That we live in THE LAST DAYS becomes plainer by the day because today is being fulfilled the basic message of the book of Revelation: everything will become what it is. Today we experience that.

Everyday there are new revelations of long hidden sex crimes, of money secretly stashed away to escape legitimate tax, of the true nature of the electorate, wanting independence, revealing their base, nihilistic nature.

What we call world history is one tremendous masquerade where each single item carries a disguise, where everything is different than it seems. But soon, very soon, this entire tomfoolery will end and every mask will be removed. That is the meaning of everything that has happened and will happen, and that is what the last things are all about.

Today we see Revelation in spades, everywhere, fulfilling in its last chapter: “Let those who do wrong, let them do wrong even more, let those who do vile, let them continue to do more so; let those who do right continue to do right; and let those who are holy continue to be holy.” (Rev. 22: 11).

That hits the nail on the head. The masks have to go, the secrets must be unveiled: everything in the end must become what it always has been already.

Nature already is falling upon the human race as a provoked lion: nature will breach all constrains humanity has placed upon it, and will explode into extraordinary catastrophes, earthquakes, floods, failed harvests, pandemics. All these will be more severe than ever.

Humanity has not turned to God, has only become more outspoken in his resistance, more spiteful in its hatred, more determined in its powerless hate, more relentless in its rage against God’s children. Indeed, who is unjust, more injustice will ensue, who is vile, more vileness will follow. The masks fall off.

We already are seeing how human vilest intentions rise to the surface. All veneer is vanishing, melting away in the heat of the last days

Where is the church?

In these last chapters of Revelation we notice little of the church. We often do hear heavenly songs of praise but the hidden ways of the church on earth are no longer shown. History no longer concerns her.

Fortunately, in the melting pot of the final time the church too becomes more and more what she is; in spite of all pressure and persecution, the church slowly assumes the features of her true character: love for God expressed as love for the Cosmos. Then, in the end, the new Kingdom, the Kingdom of Jesus Christ, the New Jerusalem will dawn.

In the end everything in the world becomes what it should have been all along when Christ returns.

Nature has no independent existence but is an instrument in God’s hand and is part of God’s plan and does what God wants. She does not become that: she is that. And we humans, we who revolted against God, we who in the depth of our striving are the great fugitive from God, and always rebel against him, we grimly keep on embracing this world because this is our last and only refuge.

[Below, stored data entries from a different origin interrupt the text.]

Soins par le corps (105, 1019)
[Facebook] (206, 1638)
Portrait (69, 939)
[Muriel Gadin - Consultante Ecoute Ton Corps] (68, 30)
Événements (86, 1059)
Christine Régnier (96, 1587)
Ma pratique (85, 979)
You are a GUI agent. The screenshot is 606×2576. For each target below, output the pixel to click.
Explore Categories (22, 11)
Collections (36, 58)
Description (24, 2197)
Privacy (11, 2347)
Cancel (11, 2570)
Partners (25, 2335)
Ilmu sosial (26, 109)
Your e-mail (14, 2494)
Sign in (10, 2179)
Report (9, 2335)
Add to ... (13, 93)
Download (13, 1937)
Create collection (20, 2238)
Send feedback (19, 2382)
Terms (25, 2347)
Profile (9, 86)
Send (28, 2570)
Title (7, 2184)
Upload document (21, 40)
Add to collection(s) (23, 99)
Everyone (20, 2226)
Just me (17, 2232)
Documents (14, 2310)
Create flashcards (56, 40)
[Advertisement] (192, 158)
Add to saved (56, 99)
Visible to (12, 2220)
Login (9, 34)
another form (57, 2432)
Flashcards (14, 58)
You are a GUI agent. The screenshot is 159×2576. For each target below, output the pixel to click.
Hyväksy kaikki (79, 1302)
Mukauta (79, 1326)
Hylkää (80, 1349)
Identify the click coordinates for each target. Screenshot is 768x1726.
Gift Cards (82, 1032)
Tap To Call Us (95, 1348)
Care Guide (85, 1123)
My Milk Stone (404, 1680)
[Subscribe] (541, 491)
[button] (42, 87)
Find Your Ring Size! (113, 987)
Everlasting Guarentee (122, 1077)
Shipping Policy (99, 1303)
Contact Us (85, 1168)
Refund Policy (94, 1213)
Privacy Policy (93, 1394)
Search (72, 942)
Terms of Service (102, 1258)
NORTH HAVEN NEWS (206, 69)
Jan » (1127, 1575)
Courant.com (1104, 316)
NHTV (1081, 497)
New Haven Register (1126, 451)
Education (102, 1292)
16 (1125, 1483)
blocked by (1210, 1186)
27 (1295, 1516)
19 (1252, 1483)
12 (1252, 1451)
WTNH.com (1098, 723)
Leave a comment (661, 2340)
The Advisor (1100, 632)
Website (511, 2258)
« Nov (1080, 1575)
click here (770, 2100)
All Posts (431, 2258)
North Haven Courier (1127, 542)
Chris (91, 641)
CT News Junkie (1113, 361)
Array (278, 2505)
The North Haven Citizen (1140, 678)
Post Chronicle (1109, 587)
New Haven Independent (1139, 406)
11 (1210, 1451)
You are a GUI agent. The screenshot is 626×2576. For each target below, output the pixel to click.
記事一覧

What happens in the end is not something new, is not something miraculous. No, all this amounts to is that when humanity has spoken its last and most important word, then God starts to speak his mighty word. That is the most radical revolution of all times, but in essence it is nothing else than that everything becomes what it is. The secret is dug up from every reality and exposed for everybody to see. The ultimate meaning of every creature becomes exposed and held up to public view in the hands of the True God.
That is the Judgment Day,
the most horrible what can be imagined
but also that is redemption,
the eternal liberation of all who have loved Jesus’ appearance on earth.

At one time he exclaimed on Calvary the triumphal call: “It is accomplished”. Already then the great plea was settled, and already then everything was changed. On the last day it again will be exclaimed: “It is done!” (Rev. 21: 6). That second exclamation is exactly the same as the first. It is the same word, but now it is in the acute, present tense, is now the full reality.
Now, indeed, it is for ever and ever ‘done’.

Thirty year ago Jeremy Rifkin reminded us that the battle between wisdom and foolishness, between TIME and ETERNITY was raging and quickly intensifying.

The real question is not that there is the conflict. That’s becoming more evident by the day. The real question is at which camp are we. There’s no such a thing as the right church or the wrong church: all of them have gone astray.

It boils down to John 3: 16: God so loved the world that, in order to free it from Satan’s clutches, he offered his Son as payment.

What is required of us? Love God and his creation, above all, and all human creatures as ourselves.

That transforms TIME into ETERNITY.

(Part of this has been translated from J.H. Bavinck’s book on Revelation.)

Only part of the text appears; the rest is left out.